Macroeconomic Policies and Social Inclusion in the Developing World
DOI:
https://doi.org/10.47264/idea.lassij/4.2.10Keywords:
Monetary Policy, Fiscal Policy, Social Inclusion, Panel data, Government Spending, Tax Revenue, Institutional Quality, PCAAbstract
Many in the developing world face social exclusion and discrimination, preventing them from actively participating in society itself. Sound macroeconomic policies with a focus on stabilizing the price level and social outcomes can help to achieve social justice for marginalized people. This study empirically examines the impact of macroeconomic policies on social inclusion, considering specifically the coordination among them in promoting that social inclusion.
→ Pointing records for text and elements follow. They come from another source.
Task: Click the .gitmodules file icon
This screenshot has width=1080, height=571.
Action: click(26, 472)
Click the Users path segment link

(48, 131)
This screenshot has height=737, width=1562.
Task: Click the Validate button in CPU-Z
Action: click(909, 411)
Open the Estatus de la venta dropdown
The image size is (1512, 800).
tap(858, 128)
It deals primarily with pure non-income dimensions of social inclusion such as education, and health, etc. Using annual panel data of 51 developing countries for the period 1995-2017 this study employs state-of-the-art panel data estimation methods – pooled estimation, fixed-effect, and random-effect models. To check for robustness and to handle the problem of endogeneity, the 2SLS technique has also been used. This study argues that a well-designed macroeconomic policy framework can do much more than just achieve economic goals. Results suggest that fiscal and monetary policy, through resource mobilization, can play a significant and positive role in promoting social inclusion. However, these fiscal and monetary policy actions are not independent; thus, a policy mix is required to achieve the target of an inclusive society.